▶ [Saved entries]
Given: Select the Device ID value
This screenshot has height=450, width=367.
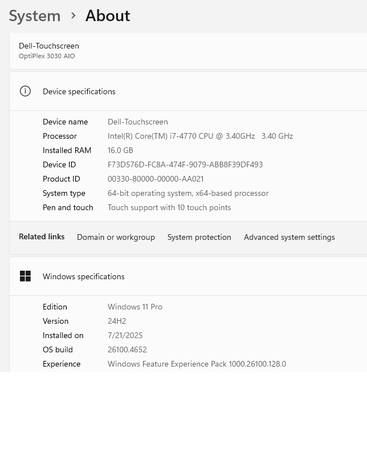Looking at the screenshot, I should pyautogui.click(x=185, y=164).
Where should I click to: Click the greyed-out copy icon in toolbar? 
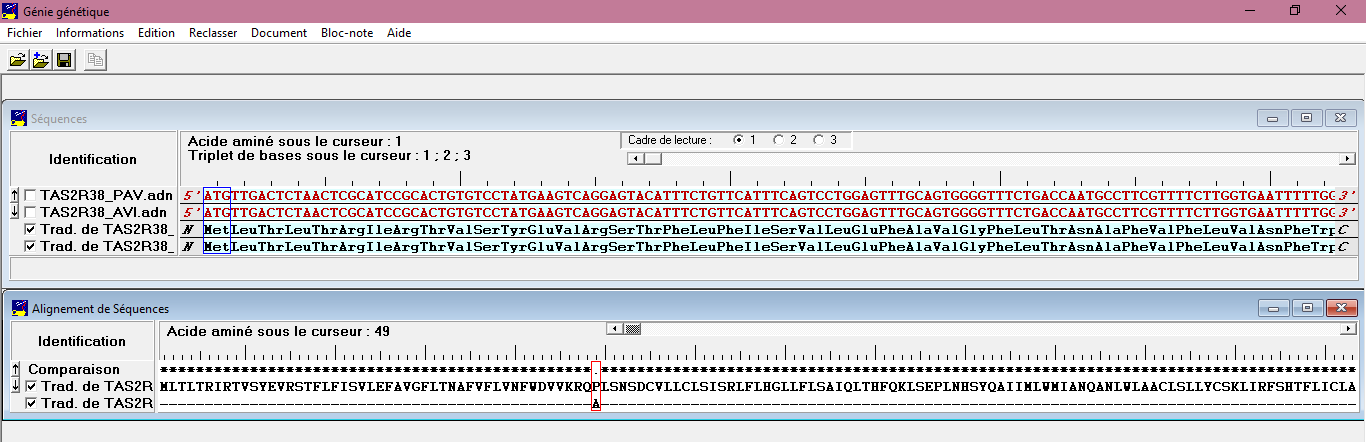coord(95,61)
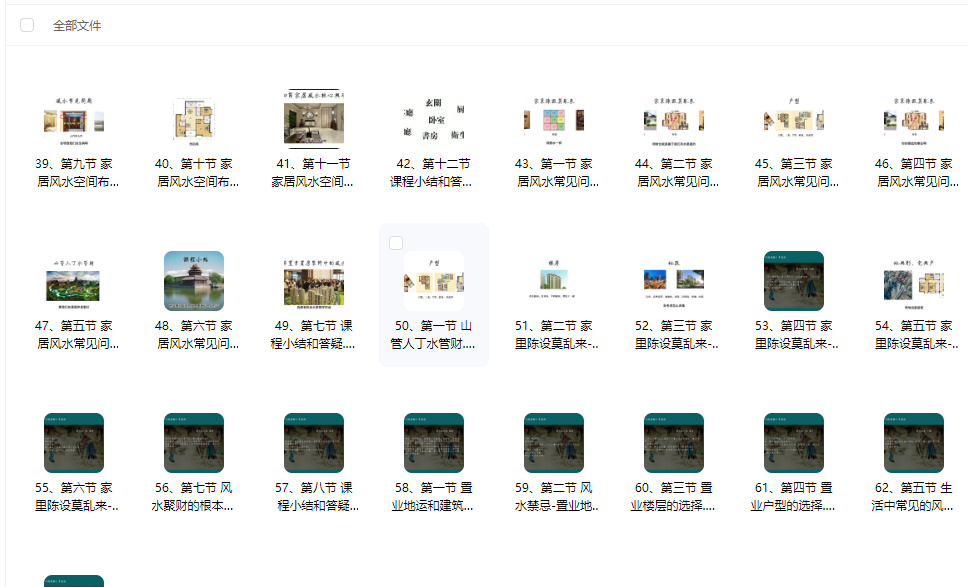Open the 故宫角楼 thumbnail of file 48
The width and height of the screenshot is (968, 587).
[194, 281]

▶ [The task] The lines from the one containing "Where should I" through the last line above are to be repeated exactly, and only those. Any pictures must be left out.

▶ [Task response]
Where should I click to: Click the greyed-out copy icon in toolbar? 
coord(95,61)
Open the 故宫角楼 thumbnail of file 48
The width and height of the screenshot is (968, 587).
[194, 281]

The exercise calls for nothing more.